Women outside NSW Parliament in 2019 dragging suitcases to protest women having to travel long distances to access abortion. Six years later, this remains the case in Wagga. Photo: Pro-Choice Alliance Facebook.
CONTENT WARNING: This article discusses abortion.
Regardless of how you feel about the ethics of abortion, it’s undeniably a legal right and form of healthcare. Therefore, there’s no justification to block women’s access to it.
Abortion was decriminalised in NSW six years ago, but access still remains a postcode lottery for people in regional Australia.
A woman in Wagga seeking these services needs to travel to Albury or be referred to Orange Hospital (which is almost four hours away).
However, a woman in Sydney is likely to have multiple options a short distance from her house. In many cases, there’s no need for a referral in a big city.
Albury-based Greens MP Dr Amanda Cohn wants to level this playing field. But her bill to expand abortion services for people who lost the lottery was met with a lot of opposition – including from our local member, Wagga MP Dr Joe McGirr.
Nevertheless, her legislation passed, allowing nurses and midwives to prescribe abortion-inducing pills up until nine weeks gestation.
This is good news for everyone, because if you try and block access to abortion, you’re really just preventing people from accessing it in a safe manner.
Personally, I think regulation is far more important. To regulate something, you need to be able to have open and constructive discussions, but some of the Facebook comments for the story I did on abortion access in the Riverina were anything but helpful.
One person commented: “A person may have legal right to murder but the person you carry doesn’t have the right to be the victim.”
“Typical of a Greenie … values an ant more than a human,” said another.
One user said we needed adoption centres rather than abortion, but that issue is far to complex to conflate with this one.
Besides, this is about a medical procedure and someone’s ability to make the best decisions for themselves.
Dr Cohn summed this up perfectly when we spoke last week: “There’s not much point having a legal right to something if you can’t actually access it in a regional area.”
You may not know, but abortion is heavily restricted and generally prohibited in my birth country of Malaysia.

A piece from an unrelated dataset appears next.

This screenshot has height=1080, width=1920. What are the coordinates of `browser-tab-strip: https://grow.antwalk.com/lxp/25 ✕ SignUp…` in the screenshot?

But it doesn’t stop it from happening.
Unregulated procedures always spell trouble, putting the lives of mothers at risk.
On top of that, baby dumping (or baby abandonment) is one of the many side effects of blocking and stigmatising abortion.
Baby dumping is a crime that happens when parents abandon their child in a public or private place.
Perpetrators often say the feel pressured to do so because of socioeconomic factors and lack of support, but stigma over pregnancies out of wedlock and abortion probably remains an issue, despite our progress.
The Australian Charter of Healthcare Rights clearly states that everyone in Australia has the right to receive healthcare services and treatment that meet their needs, with their information kept secure and confidential.
It’s about time all healthcare professionals practised what they preach – after all, didn’t they take the Hippocratic oath to care for patients and do no harm?